Breaking barriers: At the table with best and brightest
This year is the tenth Blood Cancer Awareness Month and Deb Sims shares her story to help us mark this important awareness month. Deb has blood cancer and is also a member of the Blood Cancer Taskforce.
I moved back to Australia from London in 2006 and, in 2011, was diagnosed in Melbourne at the age of 38 with a blood cancer called chronic lymphocytic leukaemia (CLL) and given five years to live. The average patient is a 72-year-old man. My children were aged only seven, five and two at the time.
I had chemo in 2013, relapsed as doctors said I would, and was about to have a risky bone marrow transplant when I discovered there was a trial of a new drug which I could get onto if I moved back to the UK. My youngest child was in prep and I had to kiss her and her older brothers goodbye and fly to London.
I stayed there for seven months with the children visiting me in school holidays. That treatment put me into three years of clinical remission with no detectable disease, but I had to commute to London to stay on the clinical trial for two and a half years after my doctors allowed me to move back to Australia in early 2016.

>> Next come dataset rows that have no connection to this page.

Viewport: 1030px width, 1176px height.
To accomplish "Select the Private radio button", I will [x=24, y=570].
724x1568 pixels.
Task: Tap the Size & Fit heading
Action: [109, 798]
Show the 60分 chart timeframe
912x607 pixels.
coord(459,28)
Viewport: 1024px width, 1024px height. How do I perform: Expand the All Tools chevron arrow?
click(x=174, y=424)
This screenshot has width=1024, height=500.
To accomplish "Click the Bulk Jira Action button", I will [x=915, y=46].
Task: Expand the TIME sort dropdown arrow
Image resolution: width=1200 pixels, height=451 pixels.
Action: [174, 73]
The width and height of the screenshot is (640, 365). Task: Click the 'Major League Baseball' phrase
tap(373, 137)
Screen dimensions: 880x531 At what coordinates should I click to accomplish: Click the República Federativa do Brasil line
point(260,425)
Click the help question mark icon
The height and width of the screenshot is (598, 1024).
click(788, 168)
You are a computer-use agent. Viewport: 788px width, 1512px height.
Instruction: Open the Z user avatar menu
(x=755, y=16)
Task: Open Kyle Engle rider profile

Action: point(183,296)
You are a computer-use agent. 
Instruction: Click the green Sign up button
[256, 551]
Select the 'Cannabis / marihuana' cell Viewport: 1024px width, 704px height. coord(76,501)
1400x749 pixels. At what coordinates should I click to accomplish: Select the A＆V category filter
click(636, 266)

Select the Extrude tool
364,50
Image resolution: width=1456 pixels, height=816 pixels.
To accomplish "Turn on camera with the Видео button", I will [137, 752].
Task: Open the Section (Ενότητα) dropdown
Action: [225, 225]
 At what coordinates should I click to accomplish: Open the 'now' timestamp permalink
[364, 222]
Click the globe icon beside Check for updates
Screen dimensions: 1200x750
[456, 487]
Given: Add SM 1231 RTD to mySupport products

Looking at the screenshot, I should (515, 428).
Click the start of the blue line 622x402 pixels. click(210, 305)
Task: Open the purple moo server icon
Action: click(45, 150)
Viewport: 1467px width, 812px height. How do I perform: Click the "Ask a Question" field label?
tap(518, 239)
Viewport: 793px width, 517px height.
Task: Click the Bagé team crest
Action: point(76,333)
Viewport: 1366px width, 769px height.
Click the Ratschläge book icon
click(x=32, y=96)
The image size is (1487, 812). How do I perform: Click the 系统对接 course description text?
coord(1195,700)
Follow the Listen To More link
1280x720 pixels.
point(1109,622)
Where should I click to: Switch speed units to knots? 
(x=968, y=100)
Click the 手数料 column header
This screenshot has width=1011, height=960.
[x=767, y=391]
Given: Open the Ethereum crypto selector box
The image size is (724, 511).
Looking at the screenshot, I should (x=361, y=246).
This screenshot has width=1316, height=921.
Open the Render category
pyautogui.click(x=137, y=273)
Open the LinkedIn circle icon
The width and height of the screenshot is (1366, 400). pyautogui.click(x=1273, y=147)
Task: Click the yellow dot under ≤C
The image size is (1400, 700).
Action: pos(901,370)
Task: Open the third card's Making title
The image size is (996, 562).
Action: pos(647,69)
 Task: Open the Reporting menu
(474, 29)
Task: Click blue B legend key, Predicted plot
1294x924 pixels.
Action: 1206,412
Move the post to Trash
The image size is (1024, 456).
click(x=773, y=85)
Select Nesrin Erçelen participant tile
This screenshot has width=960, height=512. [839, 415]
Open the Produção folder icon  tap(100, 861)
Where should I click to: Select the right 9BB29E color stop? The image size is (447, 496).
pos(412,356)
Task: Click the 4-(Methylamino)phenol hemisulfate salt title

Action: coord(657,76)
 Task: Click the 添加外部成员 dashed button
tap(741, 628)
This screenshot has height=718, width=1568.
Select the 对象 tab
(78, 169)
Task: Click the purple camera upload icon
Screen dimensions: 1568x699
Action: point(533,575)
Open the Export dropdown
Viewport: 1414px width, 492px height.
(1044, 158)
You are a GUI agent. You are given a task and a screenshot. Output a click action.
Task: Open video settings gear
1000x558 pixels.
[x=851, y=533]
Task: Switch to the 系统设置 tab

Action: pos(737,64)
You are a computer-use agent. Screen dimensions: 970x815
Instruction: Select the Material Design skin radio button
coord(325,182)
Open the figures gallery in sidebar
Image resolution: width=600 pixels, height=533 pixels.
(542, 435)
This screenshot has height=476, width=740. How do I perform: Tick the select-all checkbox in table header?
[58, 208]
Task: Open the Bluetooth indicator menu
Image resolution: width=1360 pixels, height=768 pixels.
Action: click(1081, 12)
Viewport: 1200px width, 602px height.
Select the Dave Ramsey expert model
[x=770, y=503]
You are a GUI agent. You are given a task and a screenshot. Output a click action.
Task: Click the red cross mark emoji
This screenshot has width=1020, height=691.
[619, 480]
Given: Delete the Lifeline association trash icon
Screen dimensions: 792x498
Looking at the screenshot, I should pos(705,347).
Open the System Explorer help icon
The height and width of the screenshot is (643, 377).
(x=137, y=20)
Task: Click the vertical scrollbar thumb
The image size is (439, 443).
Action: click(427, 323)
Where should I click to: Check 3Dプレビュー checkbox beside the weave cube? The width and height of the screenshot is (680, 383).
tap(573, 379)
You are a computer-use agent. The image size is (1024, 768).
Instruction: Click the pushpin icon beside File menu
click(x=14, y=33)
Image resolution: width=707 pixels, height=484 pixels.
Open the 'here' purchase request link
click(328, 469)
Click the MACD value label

The first year was monthly flights. I’d leave Melbourne on a Tuesday afternoon arrive in London on a Wednesday morning, go to Barts Hospital, do the tests for the trial, pick up my drug and then fly back to Australia on the Thursday morning arriving back in Melbourne on the Friday night.
I did 10 flights to London in a year. After that it was every three months for another 18 months so it was still difficult. I cried when I was able to get the drug in Australia and stop commuting. That drug was invented in Australia at the WEHI in Melbourne and wasn’t even approved by the US Food and Drug Administration when I started it. It’s now on Australia’s Pharmaceutical Benefits Scheme (PBS) .
I came off that novel therapy just after I had the honour to start working on the Blood Cancer Taskforce. In fact, three of my doctors are on the taskforce with me and it’s incredible to be at the table with Australia’s best and brightest blood cancer experts.
And I’m living the work we’re doing: I’m now on another novel therapy that was only listed on the PBS last year and I’m about to become one of the first patients with CLL in Australia to have CAR-T, a highly experimental and expensive but potentially curative treatment for my disease.
I go into hospital next week (September 2020). This is my fifth line treatment. It won’t be easy but we’ll know if it has worked by mid October.
The treatment I’m about to have is another first-in-human study and only five centres in the world are offering this trial. The Peter Mac in Melbourne is the only hospital outside of the US to be offering it thanks to the funding the hospital received to set up a centre for CAR-T a year ago.
I strongly feel it’s my role as the patient representative on the taskforce to make sure all blood cancer patients, no matter where they live, have access to the right treatments for them at the right time.
We must also make sure every patient knows about clinical trials and is able to have the opportunity to get on them. We’re fortunate in that we get so many of them in Australia.
I also believe we can close the gap in outcomes and eliminate unnecessary deaths to blood cancer and that’s why I’m so proud of what the taskforce has achieved so far but this is just the start. After we release the National Strategic Action Plan for Blood Cancer the work begins to implement our recommendations. I hope I’ll be able to help with that, too.
I’m a journalist, working full time, as well as home schooling, and the whole Covid-19 experience has actually made me feel safer than ever before because everyone around me is taking precautions. Although I’m ready to stop being locked down now (and so are my children and the rest of Melbourne I think)! They’re 16, 13 and 10 now and I’ve outlived my prognosis by five years.
I’m hoping that scientists and my doctors will help that continue for many years to come.